Il giorno successivo all’annuncio congiunto USA-Cuba è programmato un incontro nei saloni vaticani tra il pontefice e tredici nuovi ambasciatori presso la Santa Sede. Solo chi conosce i retroscena della mediazione condotta dalla diplomazia pontificia può valutare appieno il significato delle parole pronunciate dal papa in quell’occasione: «Oggi siamo tutti contenti, perché abbiamo visto come due popoli, che si erano allontanati da tanti anni, ieri hanno fatto un passo di avvicinamento. Ecco, questo è stato portato avanti da ambasciatori, dalla diplomazia.

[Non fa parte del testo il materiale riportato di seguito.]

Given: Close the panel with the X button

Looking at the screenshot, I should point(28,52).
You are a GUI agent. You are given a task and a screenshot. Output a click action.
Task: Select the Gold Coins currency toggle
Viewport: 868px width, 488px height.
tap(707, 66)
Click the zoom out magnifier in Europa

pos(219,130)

È un lavoro nobile il vostro, tanto nobile». Un lavoro «di piccoli passi, di piccole cose, ma che finiscono sempre per fare la pace, avvicinare i cuori dei popoli, seminare fratellanza fra i popoli». Una notazione sobria, com’è nel suo stile, quella dei “piccoli passi”, che non nasconde la portata del risultato ottenuto e che ha promosso Bergoglio a leader internazionale di primissimo piano, riportando la Santa Sede e la Chiesa cattolica, grazie alla ristrutturazione operata dal cardinale Parolin, a un ruolo capitale anche nelle questioni apparentemente meno risolvibili.

Sulle prime, l’unica ammissione da parte vaticana arriva attraverso una nota. «Nel corso degli ultimi mesi, il Santo Padre Francesco ha scritto al Presidente della Repubblica di Cuba, S. E. il Sig. Raúl Castro, ed al Presidente degli Stati Uniti, S. E. il Sig. Barack H. Obama, per invitarli a risolvere questioni umanitarie d’interesse comune, tra le quali la situazione di alcuni detenuti, al fine di avviare una nuova fase nei rapporti tra le due Parti. La Santa Sede, accogliendo in Vaticano, nello scorso mese di ottobre, le Delegazioni dei due Paesi, ha inteso offrire i suoi buoni offici per favorire un dialogo costruttivo su temi delicati, dal quale sono scaturite soluzioni soddisfacenti per entrambe le Parti. La Santa Sede continuerà ad assicurare il proprio appoggio alle iniziative che le due Nazioni intraprenderanno per incrementare le relazioni bilaterali e favorire il benessere dei rispettivi cittadini». Ma cosa accadrà e come cambieranno i rapporti di forza nelle relazioni internazionali dopo “il miracolo cubano-americano”?